4. Keep your team engaged with your company culture
When it comes to ideas for employee retention, keeping your team engaged is arguably one of the most important strategies. How do you do that? By creating a company culture that makes employees feel welcomed, valued, and motivated.
A positive work environment is conducive to better performance, job engagement, and as a result, improved employee retention.
Whilst there is a definite shift, led by startups, in the right direction for company culture, it remains a retention issue.
According to a survey of 2,000 employees, 43% said they were looking for a new job, listing company culture as the reason.
So when you’re establishing your employees’ work environment, be sure to make it engaging and true to your company values.
5. Promote a natural work-life balance
A healthy work-life balance is an essential ingredient in keeping your employees around. You can’t expect your team to be happy if they are overworked or feel that their personal lives are being neglected.
In fact, a study conducted by Kronos found that 95% of HR leaders agree that employee burnouts are directly affecting workforce retention.
This is especially true in customer service whereby long hours, night shifts and remote work can take a large toll on an employee’s motivation.
So make sure to offer flexible work hours, appropriate vacations, and communicate to your team that you promote a healthy work-life balance.

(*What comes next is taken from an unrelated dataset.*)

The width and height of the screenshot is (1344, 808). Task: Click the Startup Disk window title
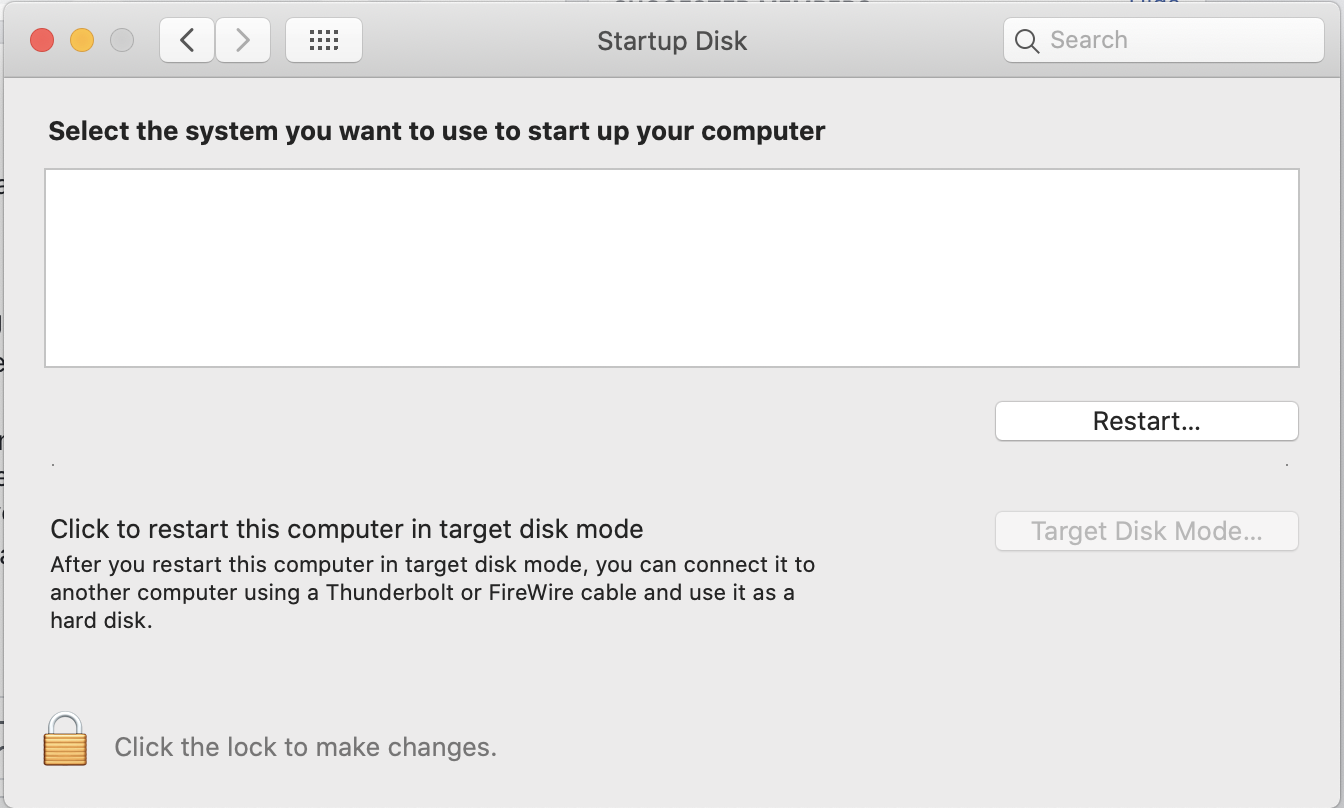(672, 41)
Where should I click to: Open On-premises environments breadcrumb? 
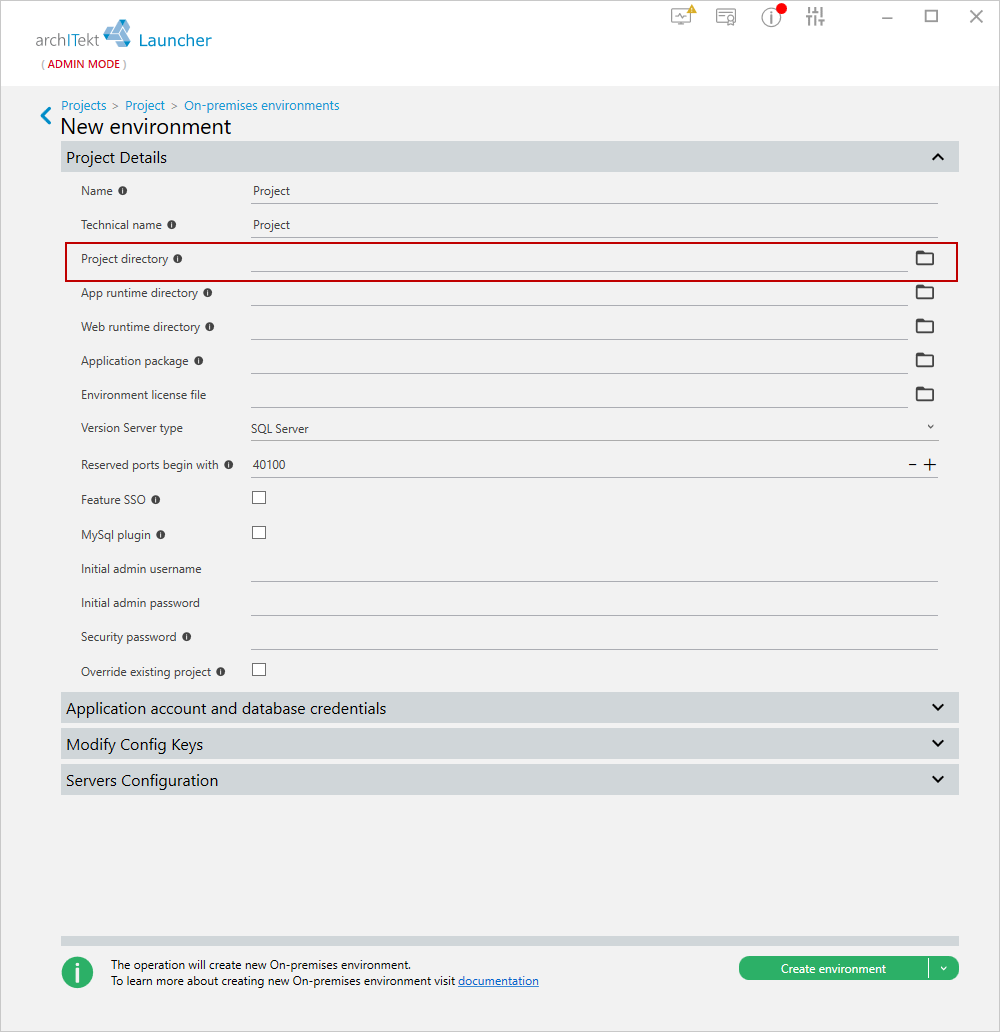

6. Don’t forget rewards & incentives
Perhaps the most common answer to lowering employee turnover is the implementation of a rewards system. However, this doesn’t simply refer to traditional monetary incentives.
There has been a shift within customer support, towards more personalized, non-monetary reward styles. Perhaps a remote workday, a personalized gift, or a free day of leave.
A survey conducted amongst SMEs found that 90% of employees who receive a performance-based reward felt that they were truly valued. It is undeniable that incentivizing work is a strong catalyst for higher employee morale.
However, when you implement rewards be certain to avoid unhealthy competition between employees and go the extra mile to personalize each incentive.
7. Enable two-way communication
Enabling a two-way connection between employees and management is the best way to understand where you need to improve to increase employee retention. Who knows what your employees want better than your employees?
Research shows that employees with high engagement levels are 87% less likely to leave a company than their disengaged peers. The key here is to ensure that your team is not only communicating with customers or one another. Otherwise, this establishes a ‘you vs them complex’.
To avoid this, open up communication channels that allow employees to openly or anonymously have their feedback heard and acted upon.
So when it comes to communication, make sure employees feel safe and heard. Your retention rate will thank you for it.